◆ Passage to read ◆
• • • •
= Nazario Carlo Bellandi =

Italian composer, organist, and pianist

Nazario Carlo Bellandi (February 24, 1919 in Rome – April 20, 2010 in Rome) was an Italian music composer, organist, pianist, and harpsichordist.

==Education==
Maestro Nazario Carlo Bellandi in 1942 obtained the Diploma in Composition at the Conservatory of St Cecilia in Rome. Two years later obtained the Diploma in Piano at the same Conservatory. In 1946 he specialized in Choral Conducting and in Film Music Composition at the Roman Academy of St Cecilia. In 1947 he got the Diploma in Gregorian Chant at the Pontifical Institute of Sacred Music. In 1948 he obtained the Diploma in Organ and Organ Composition at the Conservatory of St Cecilia. In 1949 he was awarded the Magistrum in Organ at the Pontifical Institute of Sacred Music and the specialization in Organ at the Academy Chigiana of Siena, Italy. He also specialized in Musical Paleography at the University of Bologna, Italy. He also studied at the Conservatory of Palermo and the Conservatory of Parma, Italy, during his frequent transfers.
He studied with Renzo Silvestri (piano), Ferruccio Vignanelli and Fernando Germani (organ), and Alessandro Bustini (composition). He was a fellow student for several years of Carlo Maria Giulini, Bruno Maderna, Armando Renzi and Guido Turchi.

==Teaching activities==
From 1949 to 1989/90, Maestro Bellandi taught for 40 consecutive years. For the first 25 years of teaching he held the Chair of Professor of Organ and Organ Composition at the Conservatory of Santa Cecilia in Rome, Italy. Since 1974 he was Professor of Composition at the same Conservatory. He also held the chairs Professor of the Main Organ, Harmony, and Counterpoint. He also held the Chair of Complementary Harmony and Counterpoint at the Conservatory of Naples and taught at the Institute ST Alessio in Rome. He received several nominations for teaching in Italy: piano for the Conservatory of Turin, Gregorian Chant for the Conservatory of Bologna, Harmony and Counterpoint for the conservatory in Naples, 2nd place in the national ranking of qualified Professors for the teaching of the Harpsichord and the Organ and Organ Composition for the conservatories in Cagliari and in Rome.

==Work==

===Works for organ (for teaching purposes)===
The cycle for organ is in part constructed with educational intent, aimed at solving problems related to specific subjects of study of the Chair of the Organ and Organ Composition. These are collections of "Fugues for organ" for the study of organ composition, the "Musical Flowers" in the imagery of Frescobaldi, Chorales inspired by Bach, the motets for solo voice and organ, a number of preludes and fugues in various tones (among them the composition for the study of the chromatic scale), and the "24 canonical Variations " for the study and the application of the "Guide to the Canon."
• • • •
◆ Exercise brief ◆
Please decide whether each of the statements below agrees with the Nazario Carlo Bellandi biography above. Answer yes or no, and quote the biography's words that settle each one. (a) Bellandi earned his Diploma in Gregorian Chant at the Pontifical Institute of Sacred Music in 1947. (b) Bellandi taught for 30 consecutive years. (c) Bellandi studied organ with Alessandro Bustini.

◆ Dataset section ◆
• • • •
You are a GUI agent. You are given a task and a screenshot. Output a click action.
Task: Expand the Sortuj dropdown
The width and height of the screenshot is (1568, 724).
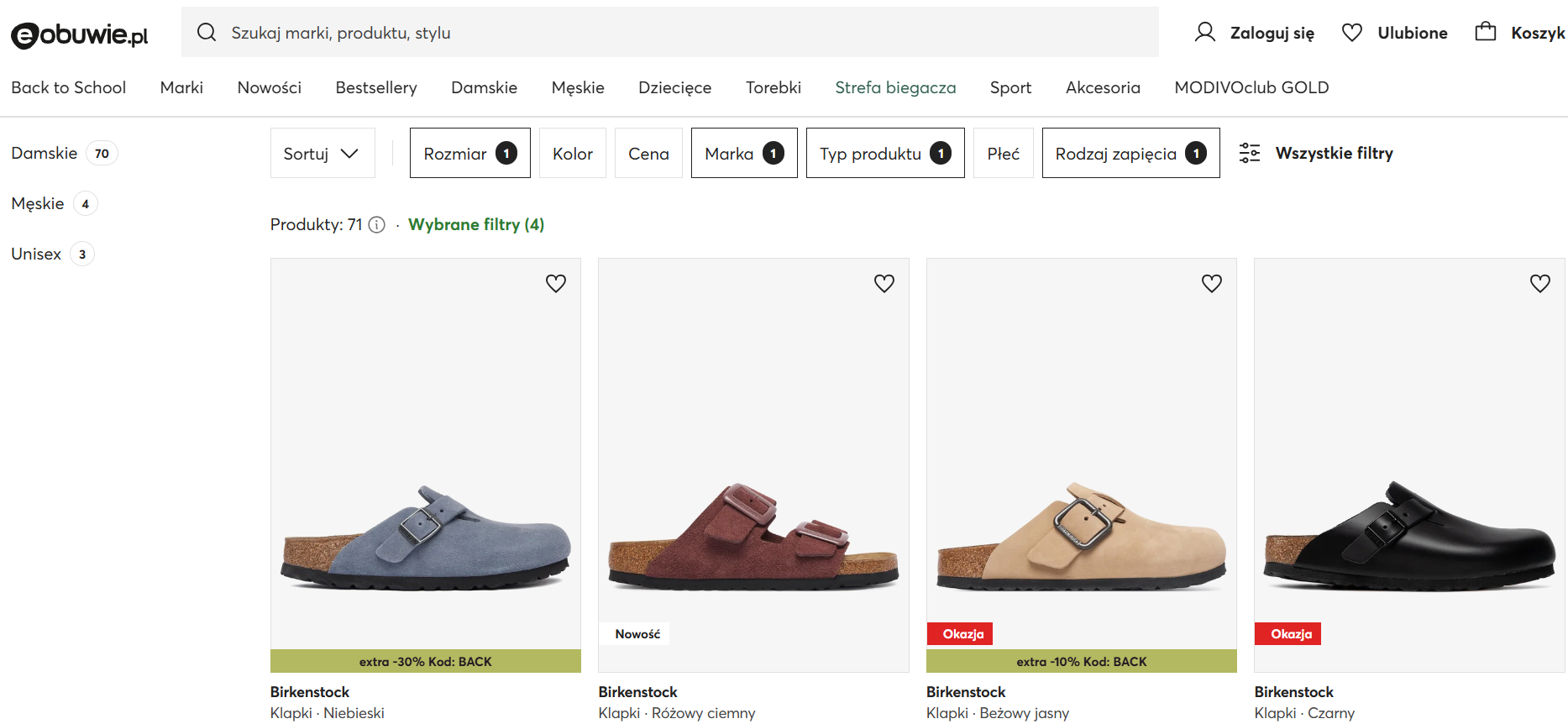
• • • •
◆ Solution to this task ◆
(a) Yes: "In 1947 he got the Diploma in Gregorian Chant at the Pontifical Institute of Sacred Music."
(b) No: "From 1949 to 1989/90, Maestro Bellandi taught for 40 consecutive years."
(c) No: "Ferruccio Vignanelli and Fernando Germani (organ), and Alessandro Bustini (composition)"